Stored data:
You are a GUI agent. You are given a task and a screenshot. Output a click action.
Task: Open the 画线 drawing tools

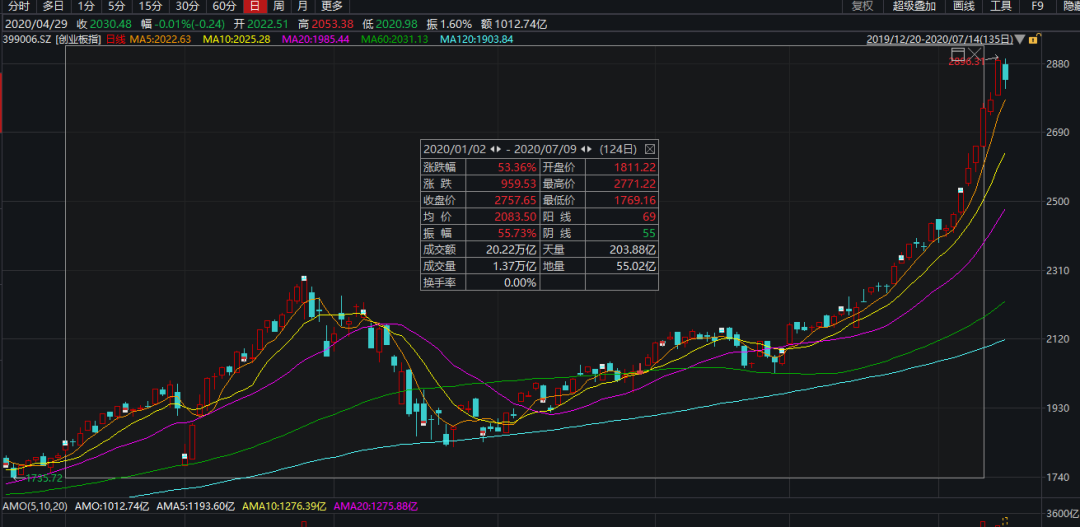(x=963, y=6)
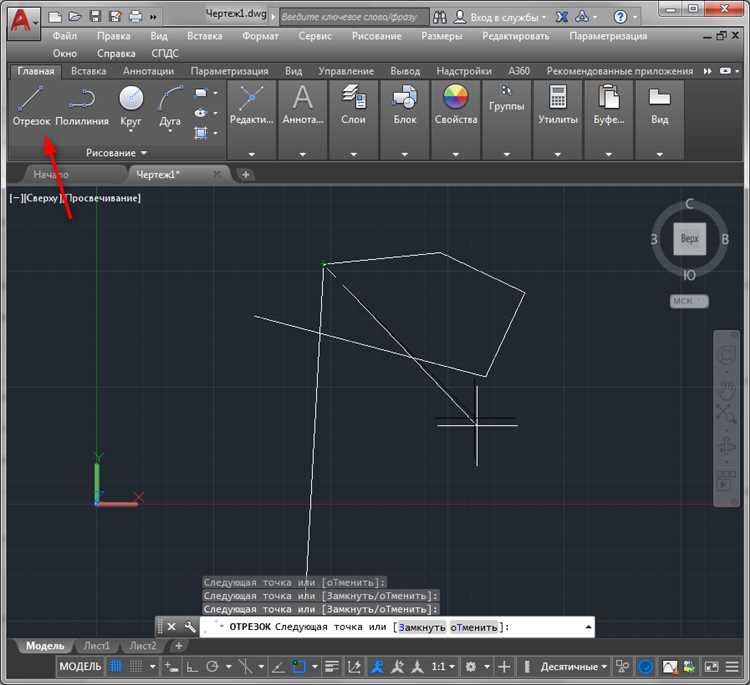Toggle ortho mode in status bar

[192, 666]
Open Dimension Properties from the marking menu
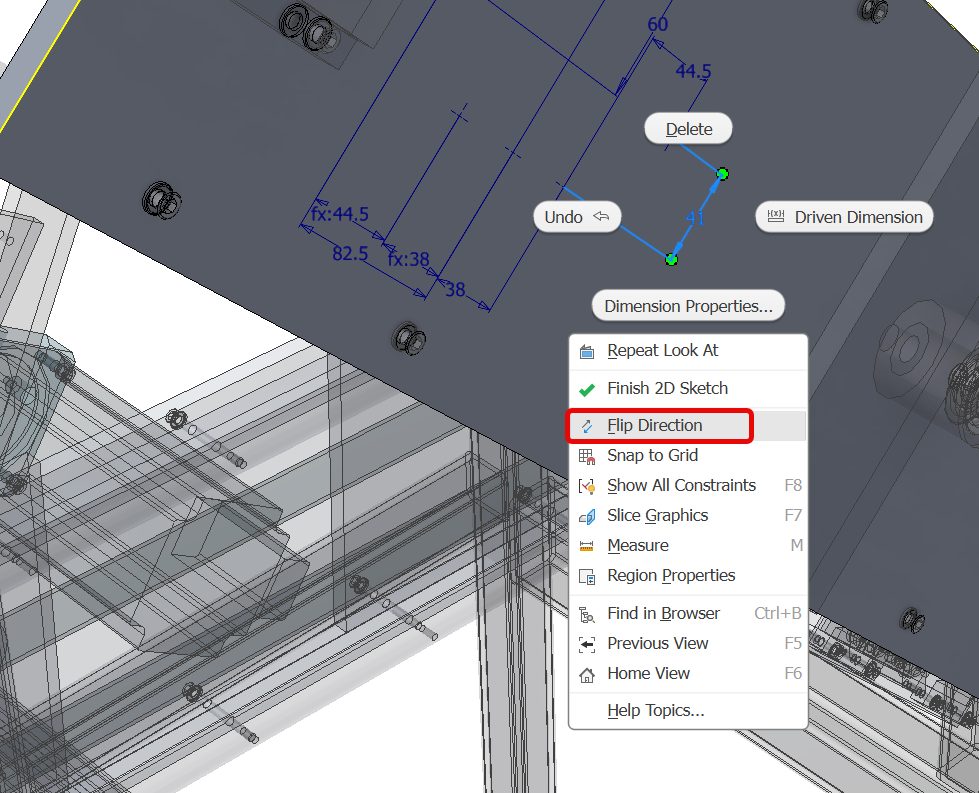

→ **Assignment**
Whenever a line holds a picture, print that line without the picture. All other data must be output exactly.

→ **Response to the exercise**
You are a GUI agent. You are given a task and a screenshot. Output a click action.
Task: Open the 画线 drawing tools

(x=963, y=6)
Toggle ortho mode in status bar

[192, 666]
Open Dimension Properties from the marking menu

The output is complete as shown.